Result: Using this knowledge, Medicare Peer Review Organizations implemented projects to increase the use of anticoagulation drugs, such as warfarin in 20 States. As a result, there was a 58 percent to 71 percent increase in the use of anticoagulation therapy, with a projection of 1,285 strokes prevented.
The findings of this AHRQ-funded study were influential in the development of guidelines by the American College of Physicians, American Heart Association, American College of Chest Physicians, and the Joint Council of Vascular Surgeons. In addition, based on this work, United HealthCare has included use of anticoagulation therapy for patients with atrial fibrillation in the profiling of its 262,000 physicians.
Question. Can we be more clinically and cost-effective in treating pneumonia patients?
Background. Approximately 600,000, or 15 percent, of the 4 million Americans who develop pneumonia each year are hospitalized. Because of the lack of evidence-based admission criteria and the tendency to overestimate the risk of death, many low-risk patients who could be safely treated outside the hospital are admitted for inpatient care.

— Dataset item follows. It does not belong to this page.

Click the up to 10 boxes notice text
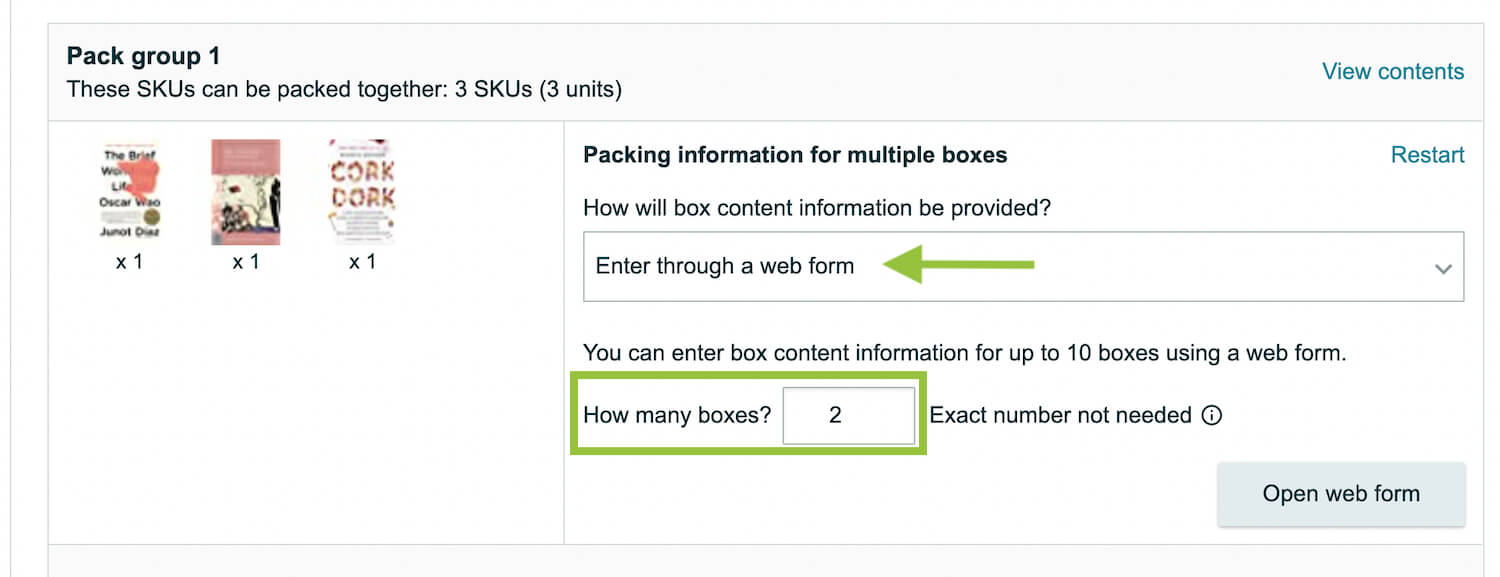 pyautogui.click(x=964, y=354)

AHRQ Finding. An easy-to-use method developed by AHRQ-supported researchers accurately predicts which pneumonia patients can be safely treated at home. Home treatment costs 10 to 15 times less than hospital care for pneumonia. The findings from this study also suggest that hospitals could reduce pneumonia hospital stays in many cases by one day without adversely affecting patient health.
Result: Criteria were developed to assist physicians with determining when patients could be discharged safely.

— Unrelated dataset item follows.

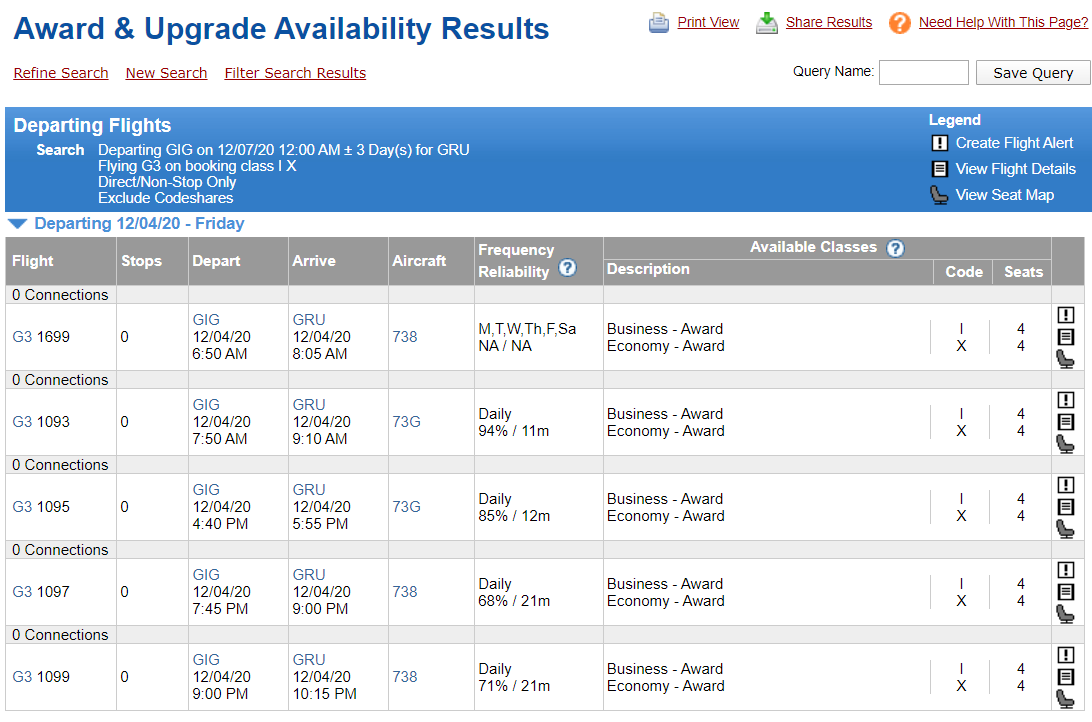Screen dimensions: 1092x722
Task: Open seat map for flight G3 1095
Action: (1065, 529)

Question. Can we safely reduce the current level of medical pre-operative testing before cataract surgery?
Background. In 1996, Medicare beneficiaries had about 1.5 million cataract operations. Because patients with cataracts tend to be elderly and to have serious coexisting illnesses, many doctors believe that a medical examination with laboratory testing must be performed before a patient can be considered eligible for surgery. Routine medical testing before cataract surgery is estimated to cost Medicare $150 million each year.
AHRQ Finding. A recent AHRQ-funded study found that having patients undergo routine medical tests prior to having cataract surgery does not increase the safety of the surgery, and for the most part, is unnecessary. Medical testing should be ordered only when the history or a finding on physical examination indicates the need for a test, even if surgery had not been planned.
Question. Are carve-out programs for special health conditions, such as mental health/substance abuse (MHSA) problems, cost-effective?
Background. Health plans and insurers increasingly cover services, such as MHSA, through a separate contract (known as a "carve-out" program) with a specialty vendor. The vendor manages these services and is at partial or full risk for providing the services. The Massachusetts Group Insurance Commission (GIC) adopted a carve-out program to cover MHSA services. The contract exposed the vendor to a limited amount of financial risk to avoid providing strong incentives to skimp on service provision but still gave the vendor the incentive to perform well and save the GIC a substantial amount of money.
AHRQ Finding. Findings from a study supported in part by AHRQ indicate that this carve-out resulted in a 54 percent decrease in total episode costs for individuals with unipolar depression and a 33 percent decrease for those with substance dependence. But the researcher noted the importance of two benefit design features—the addition of partial hospitalization services for MHSA conditions, which previously had not been covered, and the expansion of the outpatient MHSA benefit, which reduced copayments and removed the annual limits on use of outpatient services—that helped maintain quality care.